Now, Mallinckrodt is trying to use data to show that Ofirmev really can be more useful than Tylenol pills and can even work in some patients who'd otherwise use opioid painkillers. But its traditional customers might not cooperate.

"We felt the drug is useful but that we had the opportunity to decrease the amount of usage IV and use it more appropriately," said Robert Press, chief of hospital operations at NYU Langone, which anticipated $1 million in additional costs because of Ofirmev (as quoted by Bloomberg). "We found out a lot of the use was really not necessary and we found we could give alternative products."

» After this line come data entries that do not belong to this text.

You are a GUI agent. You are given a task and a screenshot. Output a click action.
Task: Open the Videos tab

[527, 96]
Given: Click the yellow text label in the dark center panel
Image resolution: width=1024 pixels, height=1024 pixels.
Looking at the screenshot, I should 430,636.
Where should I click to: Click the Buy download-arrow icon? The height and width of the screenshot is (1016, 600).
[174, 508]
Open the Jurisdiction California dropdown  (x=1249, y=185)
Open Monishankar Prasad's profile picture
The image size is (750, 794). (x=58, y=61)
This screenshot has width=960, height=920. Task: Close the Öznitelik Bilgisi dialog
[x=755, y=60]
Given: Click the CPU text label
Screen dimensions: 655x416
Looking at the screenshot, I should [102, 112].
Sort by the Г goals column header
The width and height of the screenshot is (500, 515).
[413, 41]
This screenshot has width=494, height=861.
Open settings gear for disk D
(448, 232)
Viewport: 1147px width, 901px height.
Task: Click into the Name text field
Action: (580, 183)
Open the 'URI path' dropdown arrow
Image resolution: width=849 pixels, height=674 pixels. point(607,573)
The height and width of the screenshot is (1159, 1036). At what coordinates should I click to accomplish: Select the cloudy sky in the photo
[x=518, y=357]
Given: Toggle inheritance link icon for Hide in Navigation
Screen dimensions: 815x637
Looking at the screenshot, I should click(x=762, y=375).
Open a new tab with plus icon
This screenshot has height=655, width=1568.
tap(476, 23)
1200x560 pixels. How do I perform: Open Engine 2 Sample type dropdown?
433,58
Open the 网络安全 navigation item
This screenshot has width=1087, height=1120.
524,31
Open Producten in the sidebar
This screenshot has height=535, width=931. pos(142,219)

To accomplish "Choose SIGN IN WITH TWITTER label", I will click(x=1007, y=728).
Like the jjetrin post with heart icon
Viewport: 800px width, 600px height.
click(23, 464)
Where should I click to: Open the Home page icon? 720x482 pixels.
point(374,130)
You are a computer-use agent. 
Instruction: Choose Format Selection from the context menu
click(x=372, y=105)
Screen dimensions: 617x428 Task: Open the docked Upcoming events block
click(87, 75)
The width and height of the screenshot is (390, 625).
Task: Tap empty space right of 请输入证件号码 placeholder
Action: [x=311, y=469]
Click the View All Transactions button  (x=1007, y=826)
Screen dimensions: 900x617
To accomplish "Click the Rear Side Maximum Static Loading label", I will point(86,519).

What this case shows is that not all price increases are created equal. Some amount to price-gouging. Some trigger an outcry when made public; consider Turing Pharmaceuticals and its 5,000%-plus hike on Daraprim, or Valeant Pharmaceuticals ($VRX) and its hikes on more than 60 drugs so far this year, including some that went up more than fivefold. Others pass through the system all but undetected, including the slow-but-steady increases in the price of diabetes drugs over the past several years. And some--including the latter--pay off in steadily burgeoning top lines. Others don't have quite the same staying power.